DSLRs have some unique challenges when shooting green screen, but have some advantages over video.
1- DSLRs use a compressed format - keep you ISO low, keep your light bright. We found fluorescents particularly useful, but you need a lot of them. Light the hell out of the green screen. It should be bright enough to shoot by itself at ISO 100, shutter between 1/60 and 1/125, with an f-stop around 5.6 - I don't recommend higher (found it better to limit DOF to keep the green screen out of focus unless you are tracking points, but that's another story). You will light your subject separately and will need another set of lights to do it.
2. A narrow DOF is your friend and foe. If your shooting at an f2.8, you get lots of light, but also fuzzy edges. Now you have to hope you have the software to handle pulling the matte.

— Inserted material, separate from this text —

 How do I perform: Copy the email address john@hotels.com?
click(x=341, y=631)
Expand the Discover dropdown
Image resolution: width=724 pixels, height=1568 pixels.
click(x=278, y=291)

3. Green gets everywhere. It reflects into the shadows, appears in the highlights, wraps around the subject. You get the idea. Since it sound like you only have the one side, this may not be an issue, but be looking for it.

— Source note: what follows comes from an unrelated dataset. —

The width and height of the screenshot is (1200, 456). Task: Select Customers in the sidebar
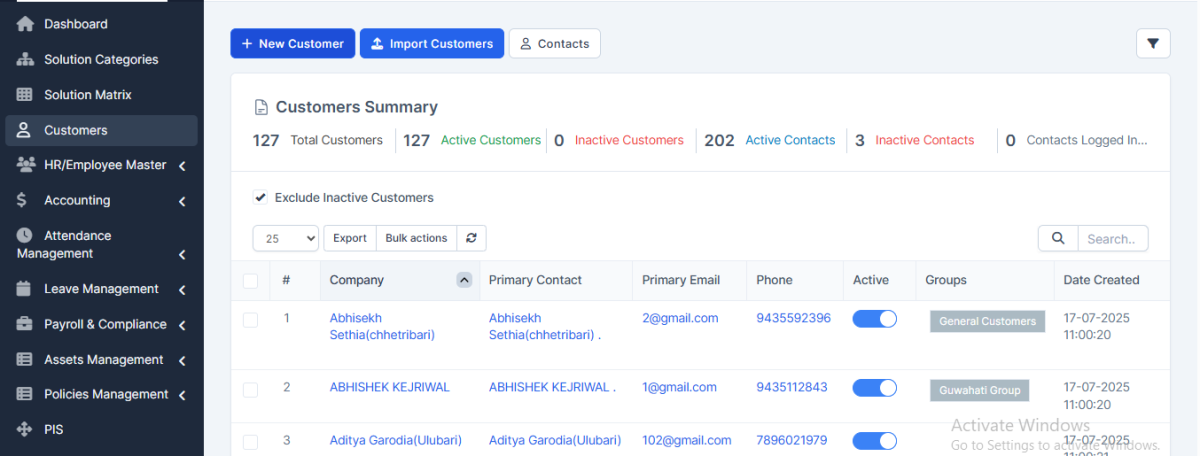tap(76, 130)
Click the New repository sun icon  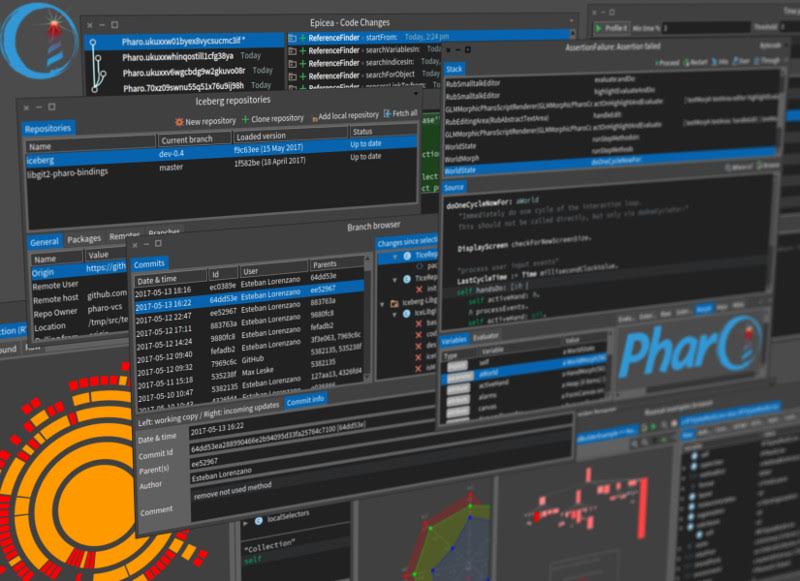179,122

4. Did I mention you need lots of light? I like fourescents because they provide even light on the green screen, then you need to light your subject separately. I like daylight balanced cfls and daylight balanced tubes. The tubes are great for the screen mounted above and pointed down and towards the green screen and then use cfls and/or tubes to light your subject. Did I mention they should be balanced? I like daylight balanced.
5. Covert. Transcode. The native file format can be dodgy. Prepare to trancode to an editing format like prores 422 for apple or cineform for PC - I think, I'm not a PC person anymore.
All that said, it is possible to use a dslr to shoot green screen. Is it as easy to do as a regular (non dslr) camera? Yes and no and it depends on what you have and know already. Plenty of people are doing it, but I suggest using a film workflow rather than a video workflow. You mentioned being a photographer and wanting an easy key - the suggestions above will help, but practice will make perfect.